Whereas reinforcement strengthens behavior,
punishment weakens it, reducing the chances that the behavior will occur again. As with reinforcement, there are two kinds
of punishment, positive and negative. Positive punishment involves reducing a behavior by delivering an unpleasant stimulus
if the behavior occurs. Parents use positive punishment when they spank, scold, or shout at children for bad behavior. Societies
use positive punishment when they fine or imprison people who break the law. Negative punishment, also called omission, involves
reducing a behavior by removing a pleasant stimulus if the behavior occurs. Parents’ tactics of grounding teenagers
or taking away various privileges because of bad behavior are examples of negative punishment.

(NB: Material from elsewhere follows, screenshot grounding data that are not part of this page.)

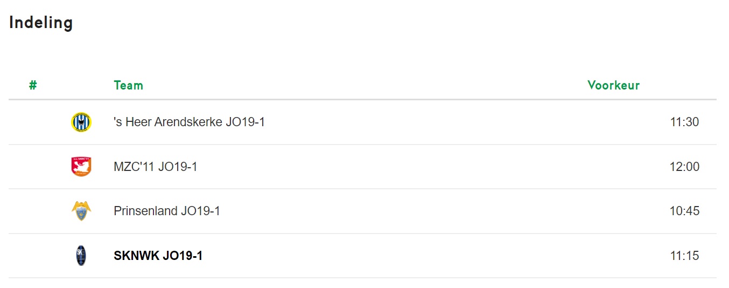Click the Voorkeur column header

click(613, 85)
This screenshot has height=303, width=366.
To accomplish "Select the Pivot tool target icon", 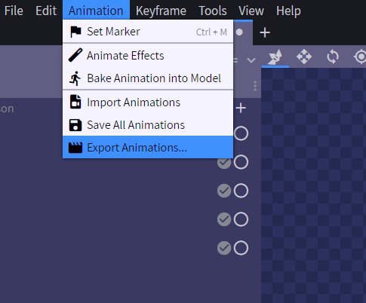I will point(361,57).
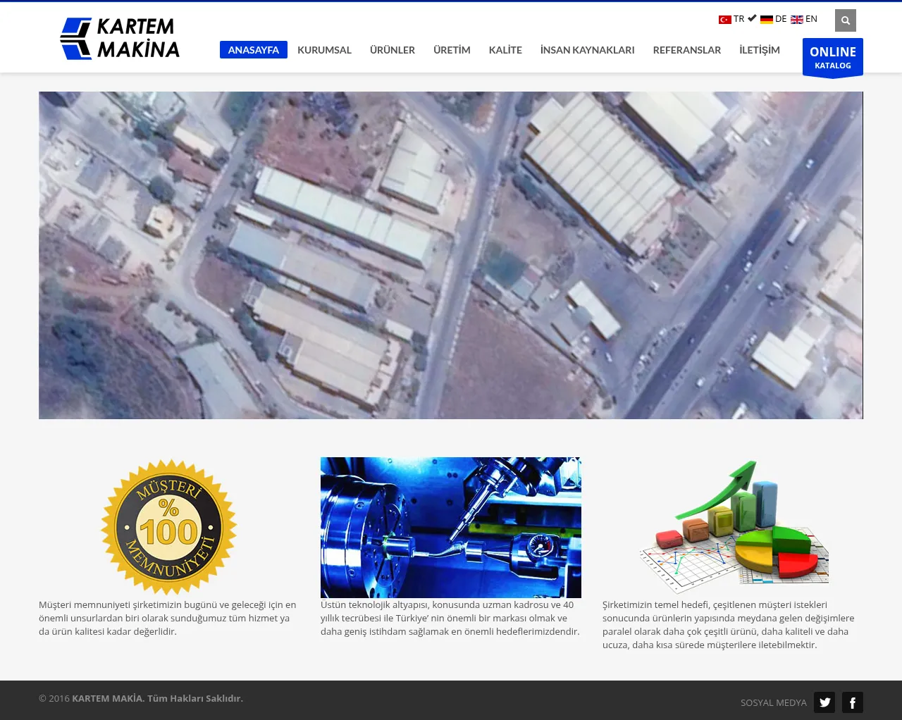Click the UK flag icon
The width and height of the screenshot is (902, 720).
(x=796, y=20)
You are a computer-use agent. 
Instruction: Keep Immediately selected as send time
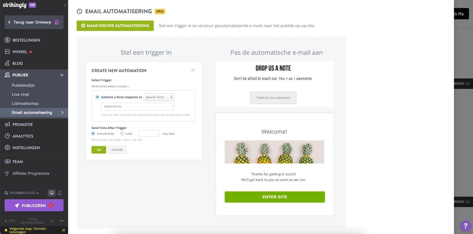tap(92, 133)
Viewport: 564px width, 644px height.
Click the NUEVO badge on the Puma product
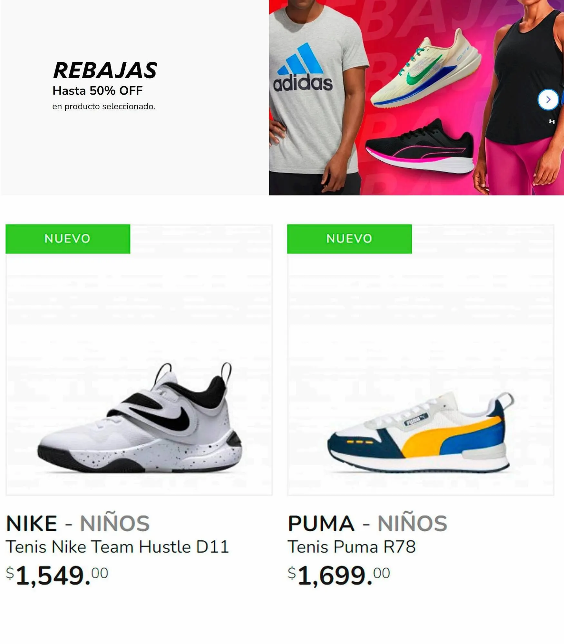[x=349, y=239]
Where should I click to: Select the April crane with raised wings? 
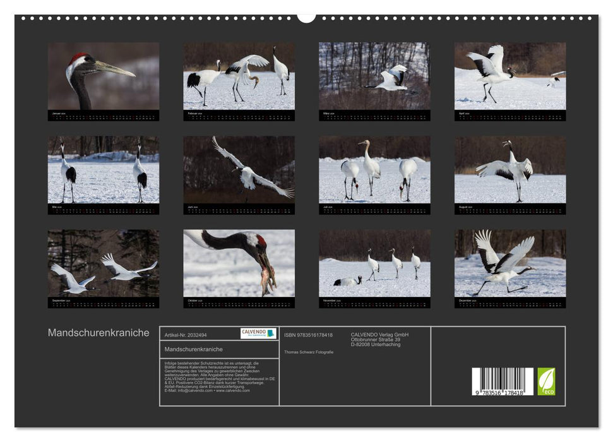510,76
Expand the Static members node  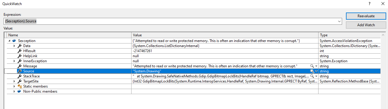click(14, 86)
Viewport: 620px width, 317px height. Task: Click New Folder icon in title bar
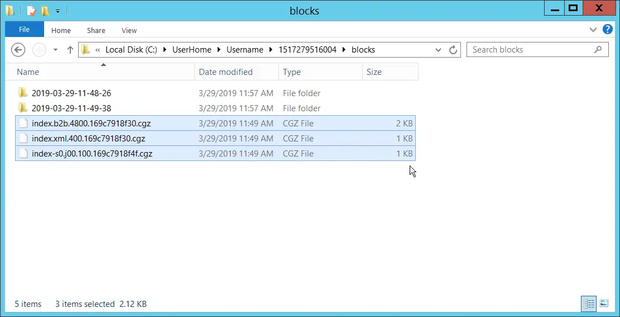45,11
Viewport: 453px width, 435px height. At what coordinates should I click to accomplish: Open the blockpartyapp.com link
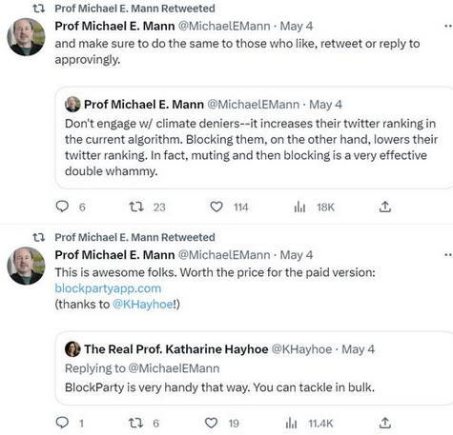pyautogui.click(x=108, y=288)
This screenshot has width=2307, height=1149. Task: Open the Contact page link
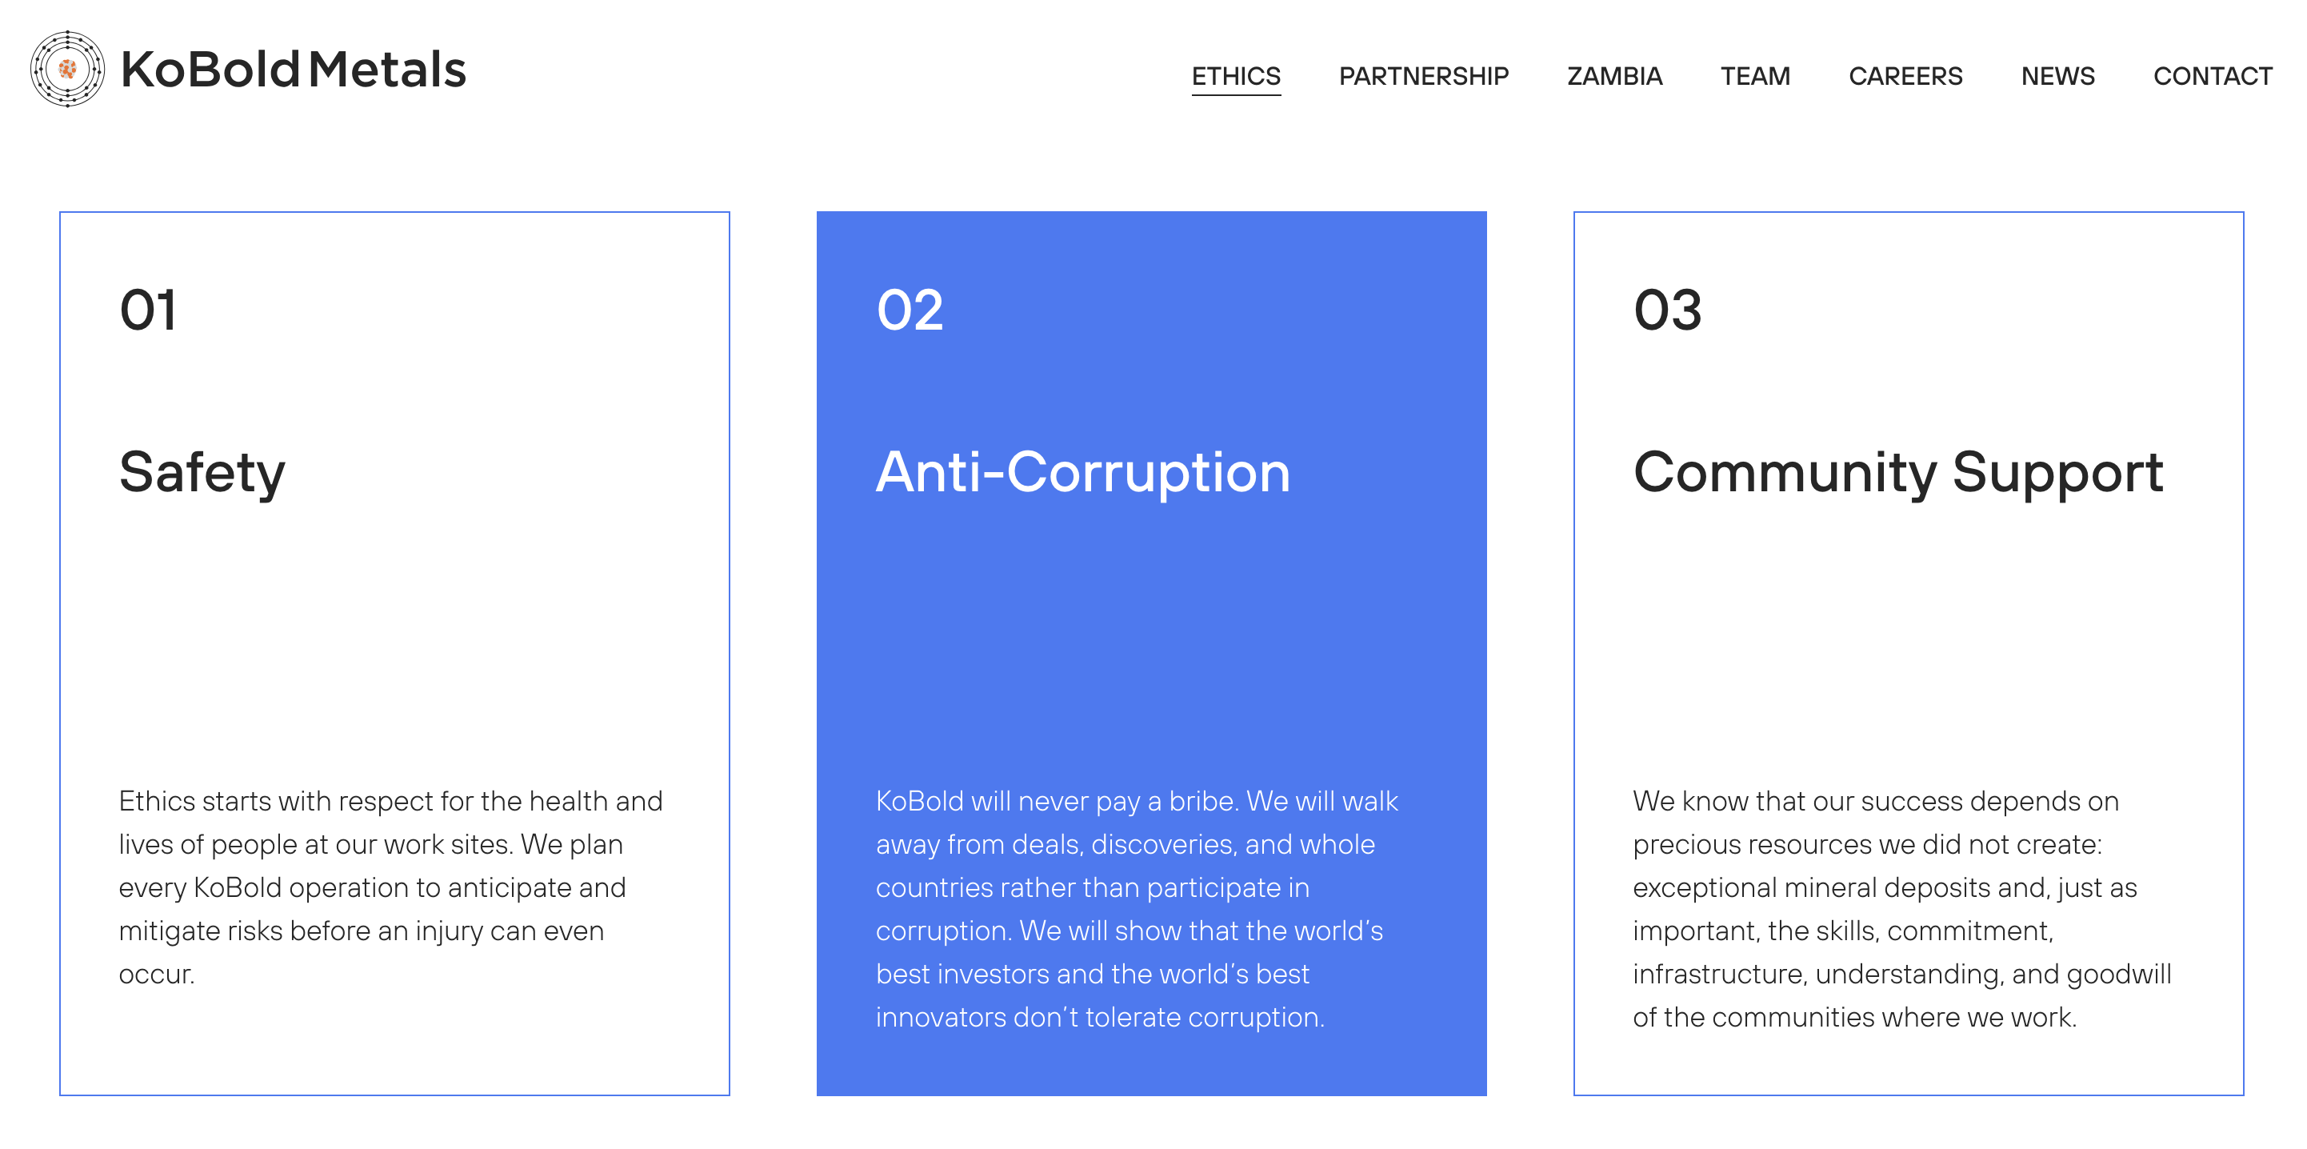tap(2212, 76)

Considerable controversy exists about
whether punishment is an effective way of reducing or eliminating unwanted behaviors. Careful laboratory experiments have
shown that, when used properly, punishment can be a powerful and effective method for reducing behavior. Nevertheless, it
has several disadvantages. When people are severely punished, they may become angry, aggressive, or have other negative emotional
reactions. They may try to hide the evidence of their misbehavior or escape from the situation, as when a punished child runs
away from home. In addition, punishment may eliminate desirable behaviors along with undesirable ones. For example, a child
who is scolded for making an error in the classroom may not raise his or her hand again. For these and other reasons, many
psychologists recommend that punishment be used to control behavior only when there is no realistic alternative.